Blogue | El portalón

Apreciación provinciana

Paseo cada mañana por las mismas calles, veo las mismas escenas

Todos los días, temprano, salgo a pasear con Soltero con Gato. Yo quisiera salir a caminar briosamente, como esa gente que veo adelantándonos con decisión, que parece que van a sitios, pero lo que hacemos es arrastrar los pies, mirar los vencejos, quejarnos de que justo ese día estamos cansados y desistir rápido para ir a tomar un café. Me encantan esos paseos. No aportan ninguna ventaja del ejercicio, pero sí una dosis de apreciación provinciana que me viene muy bien en estos momentos en los que la provincia es lo que hay.

Sin nombreEn mi caso, la provincia es también lo que suele haber. No llevo una vida frenética de viajes de trabajo. Me muevo más por ocio que por negocio. Pero el provincianismo se valora más ahora, en esos paseos, cuando cada mañana observo un paisaje casi estático y en ese ‘casi’ está el meollo. Es esa imperceptibilidad del cambio, las pinceladitas modificadas de la misma escena de ayer, el juego de las siete diferencias a diario lo que me alimenta ahora.

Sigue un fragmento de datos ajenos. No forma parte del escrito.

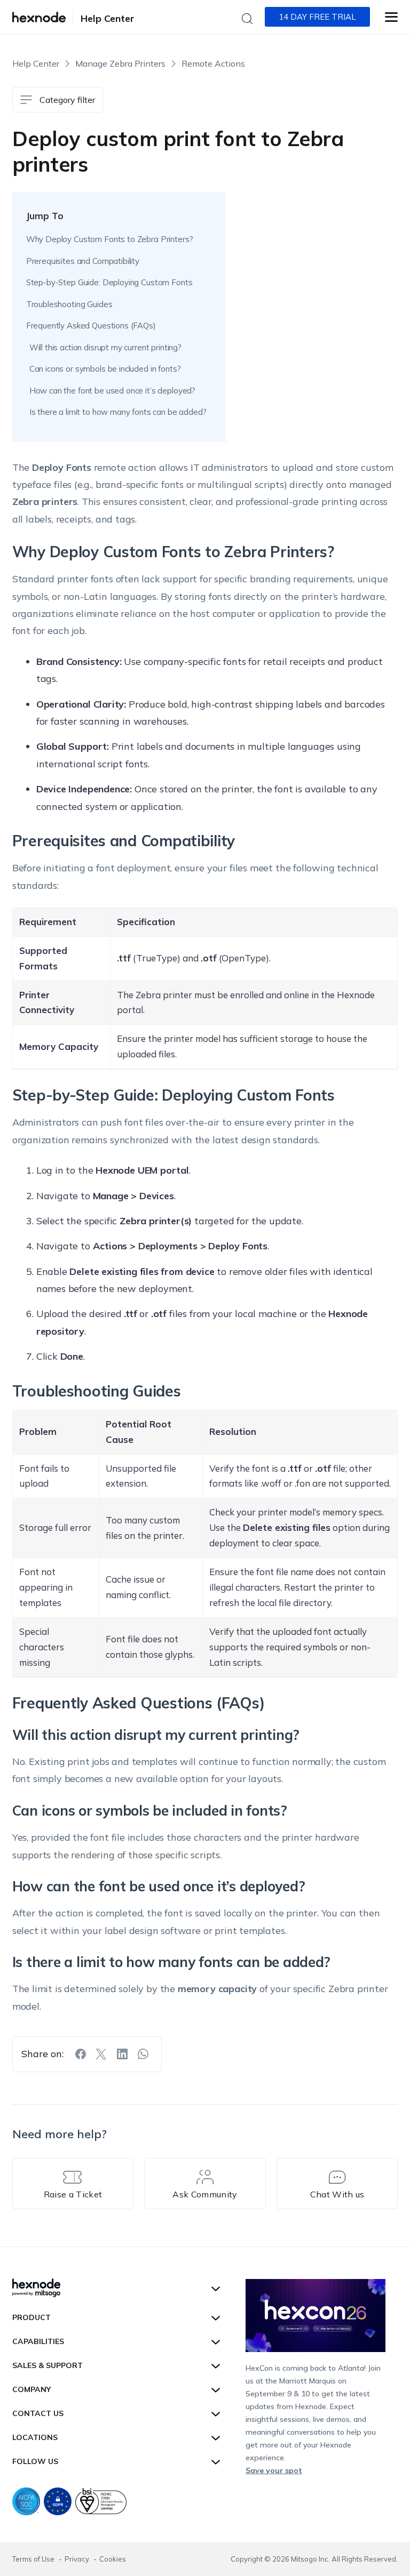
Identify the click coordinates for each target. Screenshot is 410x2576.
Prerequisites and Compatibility (82, 261)
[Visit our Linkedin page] (122, 2054)
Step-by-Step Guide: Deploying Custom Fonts (109, 282)
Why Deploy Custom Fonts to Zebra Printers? (109, 239)
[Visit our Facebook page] (81, 2054)
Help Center (108, 18)
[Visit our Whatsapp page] (143, 2054)
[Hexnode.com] (39, 17)
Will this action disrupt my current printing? (105, 347)
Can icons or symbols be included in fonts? (105, 369)
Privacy (78, 2559)
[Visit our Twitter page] (101, 2054)
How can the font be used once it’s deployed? (112, 391)
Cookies (112, 2559)
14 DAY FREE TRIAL (317, 17)
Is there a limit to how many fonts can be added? (118, 412)
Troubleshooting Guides (69, 304)
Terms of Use (34, 2559)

Cuando Manu Leguineche se compró una casa en La Alcarria le dio por pensar si la vida de pueblo le aletargaría y por acordarse de todos los escritores e intelectuales que volvieron a provincias y reflexionaron a su vez sobre los peligros del atocinamiento.

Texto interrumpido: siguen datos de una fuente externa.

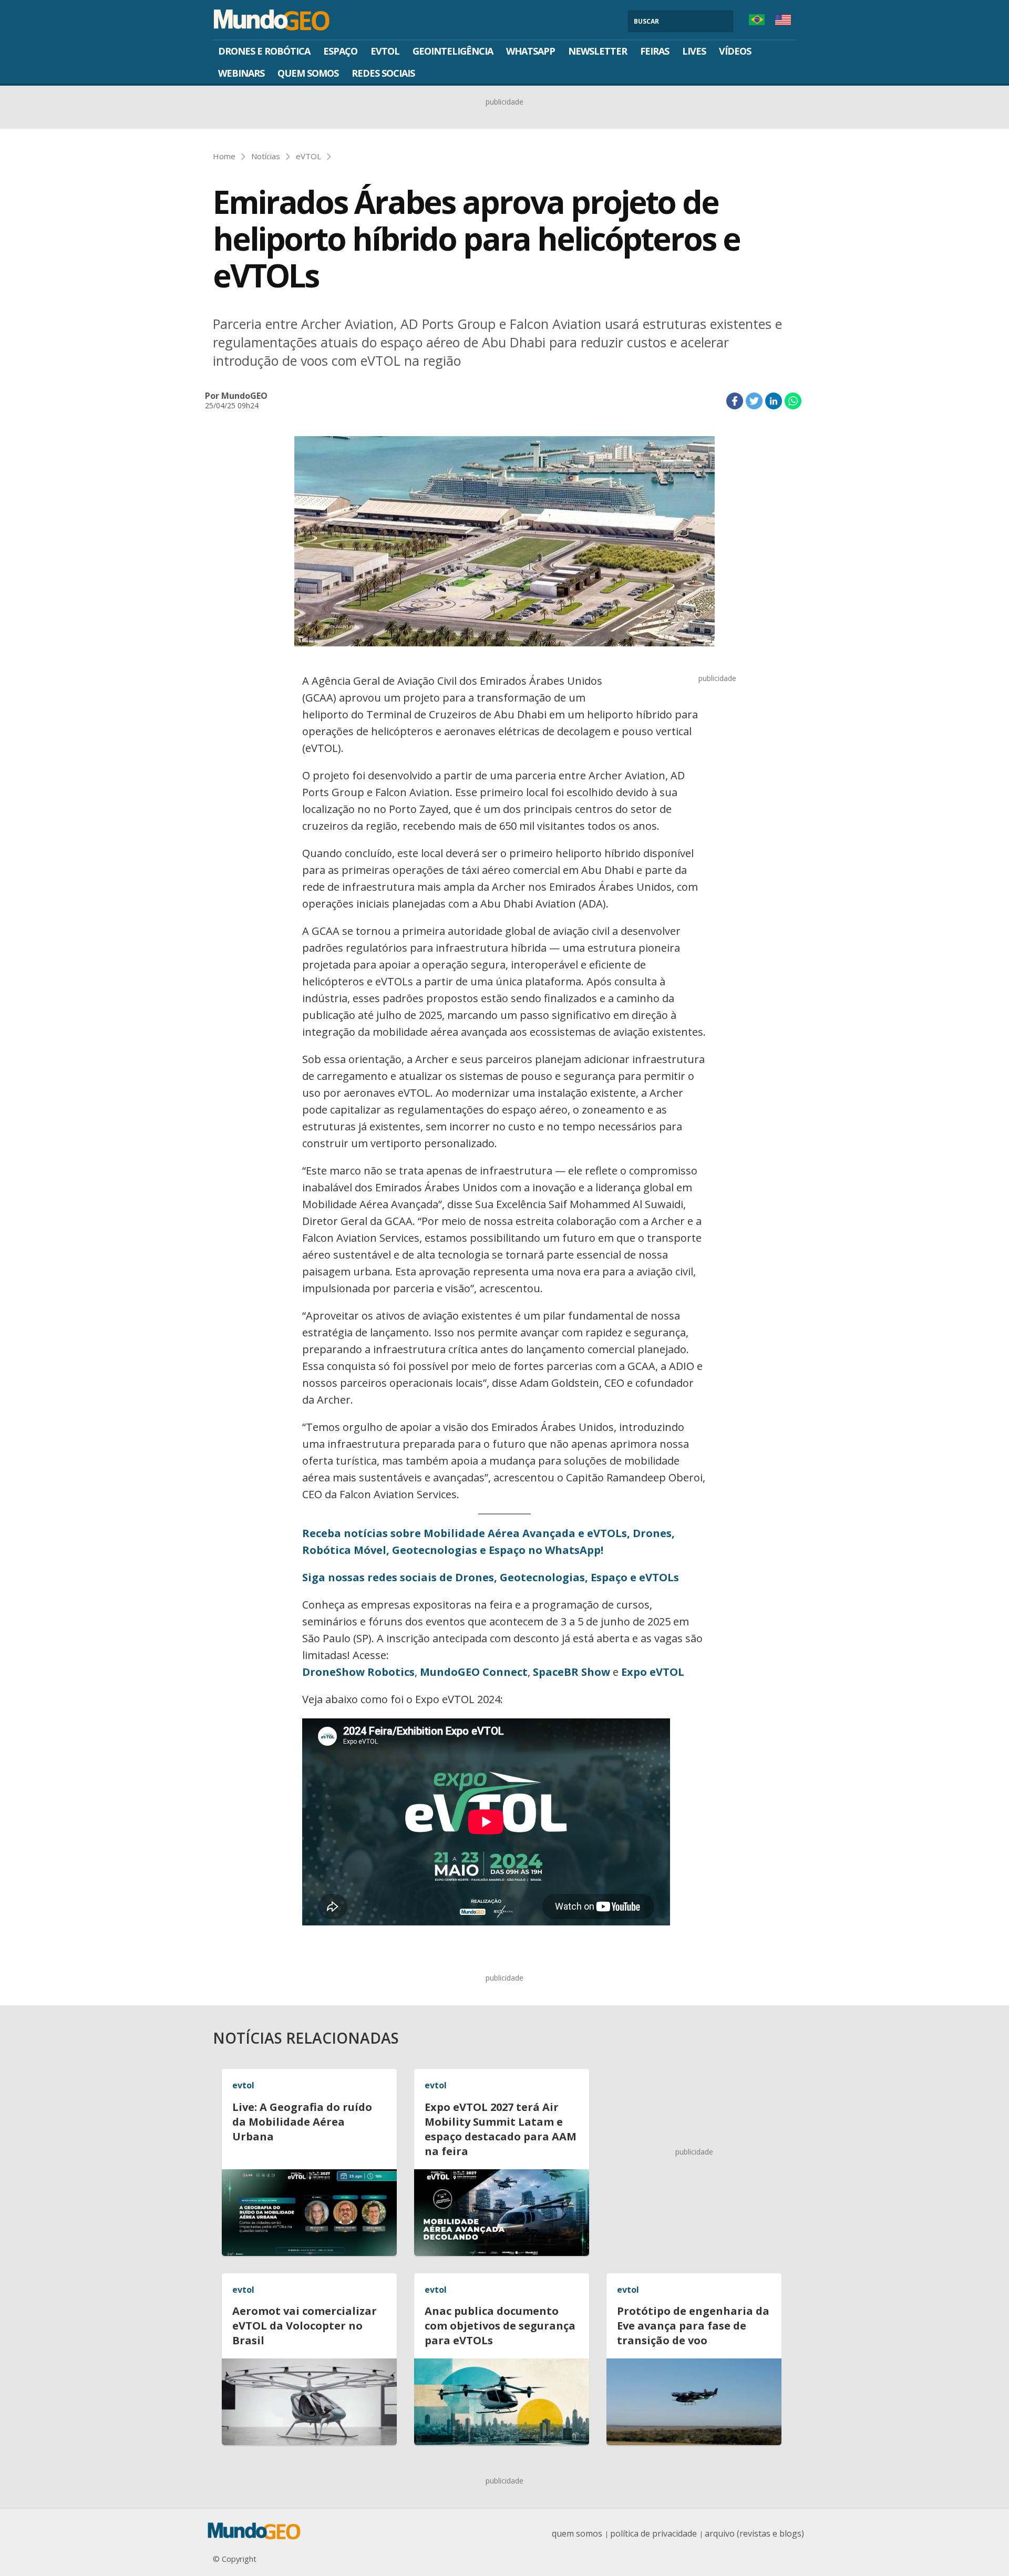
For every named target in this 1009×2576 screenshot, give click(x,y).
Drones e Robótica (264, 51)
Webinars (241, 73)
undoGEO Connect (479, 1672)
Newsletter (597, 51)
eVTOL (384, 51)
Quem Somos (307, 73)
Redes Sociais (383, 73)
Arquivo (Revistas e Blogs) (754, 2533)
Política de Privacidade (653, 2533)
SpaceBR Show (571, 1672)
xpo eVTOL (655, 1672)
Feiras (654, 51)
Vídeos (735, 51)
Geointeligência (453, 51)
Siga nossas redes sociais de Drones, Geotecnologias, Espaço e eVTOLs (490, 1577)
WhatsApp (530, 51)
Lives (694, 51)
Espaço (340, 51)
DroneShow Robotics (358, 1672)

Siempre recuerdo lo mismo: que Unamuno escribió a un amigo para pedirle que, si a los dos años de vivir en Salamanca, se enteraba de que jugaba una partida de cartas cada tarde, daba vueltas a la plaza dos horas al día y se echaba la siesta, lo diese definitivamente por perdido.

He seguido el diario de confinamiento de Aloma Rodríguez y así me entero de que deja Madrid y se vuelve con su familia a Zaragoza. En una de las entregas piensa si con su marcha eludirá, al fin, ese fenómeno de ansiedad por no quedarse atrás. "Que te guste lo que tiene que gustarte, llegar a todo antes, y si no se puede, con más intensidad", describe. Es consciente de que no es algo exclusivo de Madrid. Creo que ahora, más que pasar en la capital, pasa en internet.

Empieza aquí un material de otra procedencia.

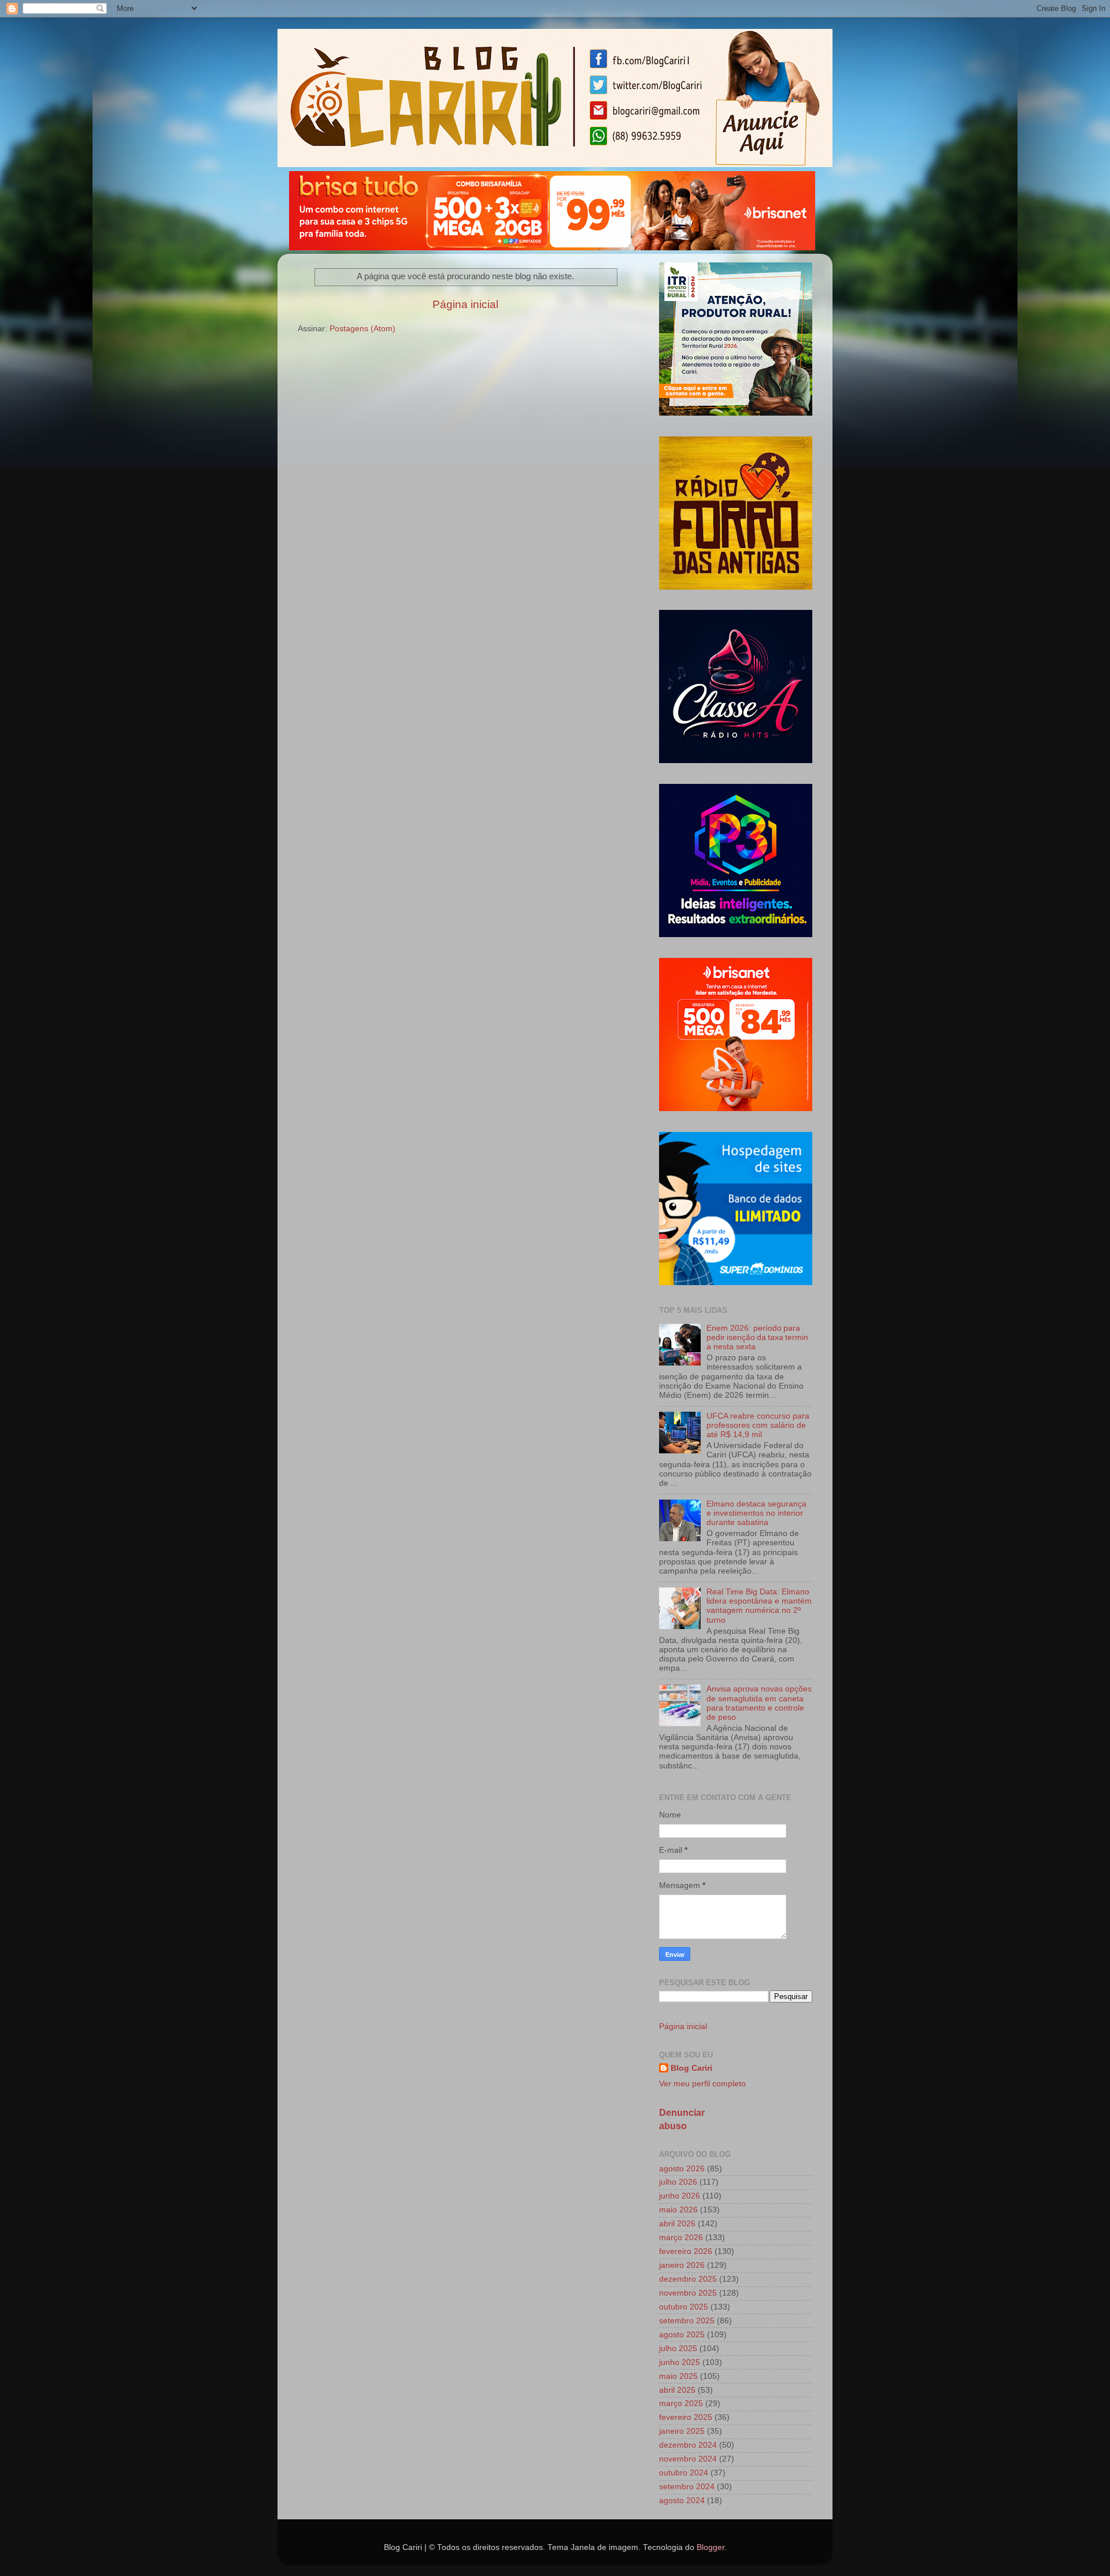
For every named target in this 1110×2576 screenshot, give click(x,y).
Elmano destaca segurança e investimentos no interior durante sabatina (756, 1513)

Me encantan las ciudades grandes. Algo tienen, como unas corrientes energéticas invisibles que se crean de la acumulación de vida, de la certeza de que hay gente haciendo cosas. Aunque no sepas qué cosas y no sepas qué gente, algo te toca por el mero hecho de estar en ellas. Es cierto que esto solo vale para aquellos que llegan a fin de mes. Al resto, esas descargas no les afectan; no reciben energía, se les sustrae; no se movilizan sino que se agotan.

Para los que tienen ese flanco cubierto no comparto eso de que qué más da vivir en una ciudad con gran oferta cultural si no se puede disfrutar de toda, ni siquiera de la mayoría. No da igual, siempre te roza. Parece que estoy defendiendo el disfrute cultural por ósmosis, que te puedas beneficiar de que tu vecino vaya a a la nueva exposición del Prado solo porque compartís descansillo. Pues un poco sí.

Pero también tienen lo otro, las pretensiones de los ‘pioneros’, los que se afanan en el descubrimiento no por su temblor sino por pavonearse, esa búsqueda incesante de lo nuevo, aunque muchas veces lo nuevo —tú ya lo intuyes— sea basura. La provincia te protege un poco de esos pecados, o los suaviza, te retira de lo inmediatamente ‘cool’. Ofrece la certeza de que otros descubren antes que tú y puedes dedicarte a destilar esencias más duraderas. O a vaguear, a eso también. A veces pienso si a provincias no vienen las tendencias a morir y yo las veo llegar, ya agotadas de tanto recorrido que han hecho, mientras piso una y otra vez las mismas calles, ligera, camino de cosas que duran tanto.